Dual Chemical Scissors Strategy Enables 1D Antimony Selenates with Ultraviolet Nonlinear Optical Properties

Abstract The rational, function‐driven design of advanced inorganic functional materials remains a significant challenge, primarily attributed to their inherently complex and highly connected 3D frameworks of most oxide‐based systems. Herein, we report a “dual chemical scissors” strategy that synergistically combines the effects of fluoride ions and stereochemically active lone pairs to precisely modulate local coordination environments and enable controlled dimensional reduction. Using this approach, we successfully synthesized the first series of non‐centrosymmetric 1D antimony selenates—RbSbF 2 SeO 4 (I), Rb 2 Sb 2 F 6 SeO 4 (II), and Rb 2 Sb 3 F 9 SeO 4 (III). These compounds feature well‐defined helical chain structures constructed from SbO x F y polyhedra and SeO 4 tetrahedra, resulting in pronounced optical anisotropy and robust nonlinear optical (NLO) properties.

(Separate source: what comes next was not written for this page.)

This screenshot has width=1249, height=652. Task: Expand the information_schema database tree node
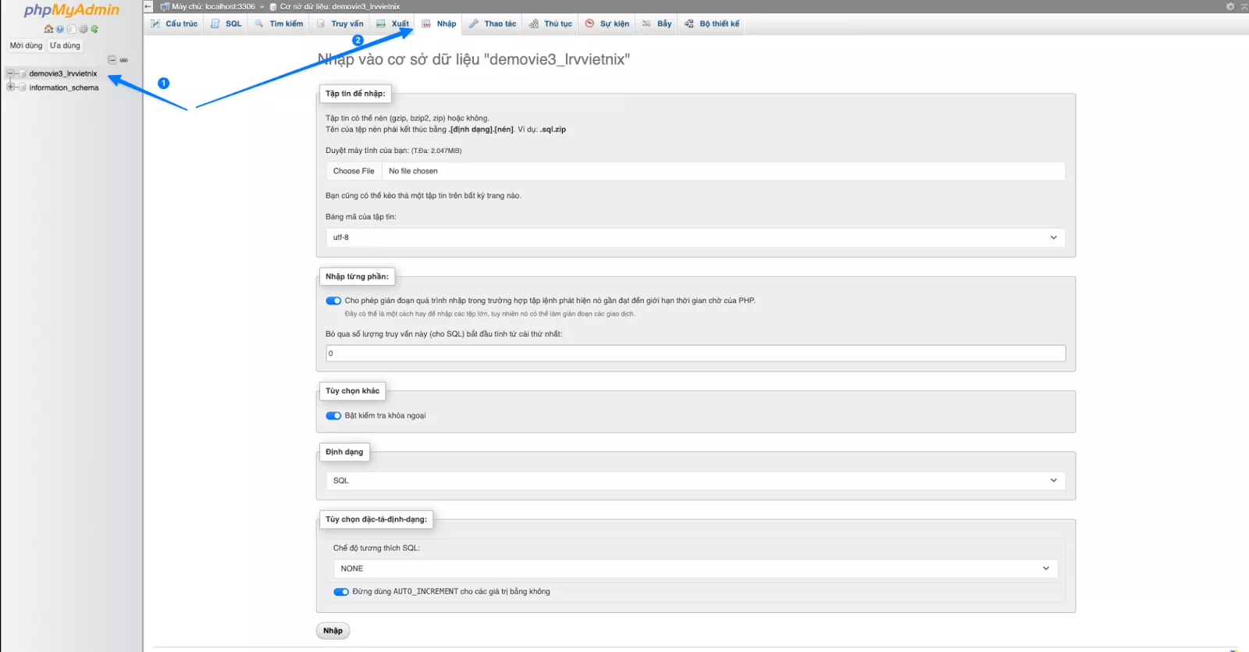[10, 87]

Among the series, RbSbF 2 SeO 4 (I) stands out with an exceptional combination of a broad optical transparency window (0.26–10 µm), a strong second‐harmonic generation response (5.4 × KDP), and moderate birefringence (0.12 at 546 nm), positioning it as a highly promising candidate for ultraviolet NLO applications. This work establishes a powerful and generalizable structural design paradigm for constructing polar low‐dimensional architectures and underscores the effectiveness of targeted coordination modulation in advancing high‐performance optical materials.